Dès le début, l’héroïne n’a pas de prénom. Elle sera « Elle ». Une figure de style très durassienne. C’est la première chose qui saisit à la lecture de ce magnifique ouvrage, dont le titre, Oser sortir et crier, est inspiré par cette phrase d’Écrire de Duras : « Un prix à payer pour avoir osé sortir et crier ». Après avoir écrit son histoire sur 224 pages très addictives à la lecture, Elle peut se permettre de dire : « Un jour, elle ne s’appellera plus elle. Elle retrouvera un prénom. Choisi, inventé ».
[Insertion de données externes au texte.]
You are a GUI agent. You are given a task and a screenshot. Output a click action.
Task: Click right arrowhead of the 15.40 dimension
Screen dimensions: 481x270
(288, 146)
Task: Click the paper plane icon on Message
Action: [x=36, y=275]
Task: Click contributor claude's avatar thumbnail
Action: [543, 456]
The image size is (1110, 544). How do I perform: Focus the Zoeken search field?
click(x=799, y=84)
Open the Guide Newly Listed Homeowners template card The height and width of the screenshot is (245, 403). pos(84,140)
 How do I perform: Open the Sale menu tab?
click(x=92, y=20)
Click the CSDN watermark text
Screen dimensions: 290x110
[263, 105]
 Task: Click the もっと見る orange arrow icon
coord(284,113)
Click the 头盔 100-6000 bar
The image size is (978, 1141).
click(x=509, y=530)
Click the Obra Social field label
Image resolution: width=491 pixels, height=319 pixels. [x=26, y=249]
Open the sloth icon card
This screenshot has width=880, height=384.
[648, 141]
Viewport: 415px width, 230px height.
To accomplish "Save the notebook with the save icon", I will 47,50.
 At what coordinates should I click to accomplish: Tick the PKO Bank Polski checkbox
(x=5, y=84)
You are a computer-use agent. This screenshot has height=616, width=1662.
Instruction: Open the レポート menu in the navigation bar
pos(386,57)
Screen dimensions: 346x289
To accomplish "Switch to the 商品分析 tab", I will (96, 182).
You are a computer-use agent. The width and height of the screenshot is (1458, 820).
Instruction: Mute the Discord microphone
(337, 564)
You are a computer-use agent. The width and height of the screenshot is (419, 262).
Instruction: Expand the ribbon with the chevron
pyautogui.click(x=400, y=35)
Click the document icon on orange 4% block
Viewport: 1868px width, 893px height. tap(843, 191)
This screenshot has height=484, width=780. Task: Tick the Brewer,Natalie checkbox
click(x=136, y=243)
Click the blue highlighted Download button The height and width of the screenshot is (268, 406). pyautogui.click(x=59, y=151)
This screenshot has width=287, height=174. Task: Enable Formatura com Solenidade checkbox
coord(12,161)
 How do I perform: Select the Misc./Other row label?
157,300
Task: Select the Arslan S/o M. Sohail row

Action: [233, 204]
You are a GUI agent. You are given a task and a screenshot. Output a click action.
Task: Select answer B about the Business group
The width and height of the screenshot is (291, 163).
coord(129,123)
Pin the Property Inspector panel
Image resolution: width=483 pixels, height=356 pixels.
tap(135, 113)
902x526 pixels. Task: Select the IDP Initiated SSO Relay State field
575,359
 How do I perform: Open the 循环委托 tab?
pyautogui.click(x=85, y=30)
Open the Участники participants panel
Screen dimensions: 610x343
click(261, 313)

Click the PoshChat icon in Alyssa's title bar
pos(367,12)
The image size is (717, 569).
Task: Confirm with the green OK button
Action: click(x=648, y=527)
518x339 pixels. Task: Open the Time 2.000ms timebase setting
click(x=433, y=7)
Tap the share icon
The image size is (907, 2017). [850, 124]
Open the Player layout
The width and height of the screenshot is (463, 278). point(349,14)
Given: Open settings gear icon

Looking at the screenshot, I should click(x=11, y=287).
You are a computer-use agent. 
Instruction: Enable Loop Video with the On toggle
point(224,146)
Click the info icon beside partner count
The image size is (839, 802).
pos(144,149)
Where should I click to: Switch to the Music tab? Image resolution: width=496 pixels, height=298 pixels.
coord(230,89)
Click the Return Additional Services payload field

Le #Meetoo a délivré les maux
Ce « Elle » est loin d’être anodin. Il marque bien la distance que peut mettre une jeune femme avec son « moi », totalement détruit. Une déstructuration venue de son enfance à cause du frère du milieu, celui « qui fut si malade » et d’un secret qu’il faut bien garder pour ne pas nuire à la famille. Alors, cette petite fille du Sud-Ouest à l’accent très prononcé, mais au visage si angélique, va grandir avec cette boule au cœur, qui fait d’elle un être différent. Elle ne sera jamais comme eux. La littérature et la découverte du théâtre vont être ses premières portes de sortie. À dix-huit ans, enfin majeure, elle va pouvoir s’extraire. Une amie lui conseil de lire Duras, Agatha, et c’est la révélation. « Agatha, c’est elle ».
La douleur, si forte
Fabienne Périneau déroule deux fils qui vont tisser la très belle trame de son histoire. Toujours à la manière de Duras, ce livre est inspiré de sa propre vie à laquelle elle a injecté ce fameux « mentir-vrai » et une certaine distanciation. Exactement ce qu’a fait la grande Marguerite dans Agatha, et dans presque toutes ces œuvres.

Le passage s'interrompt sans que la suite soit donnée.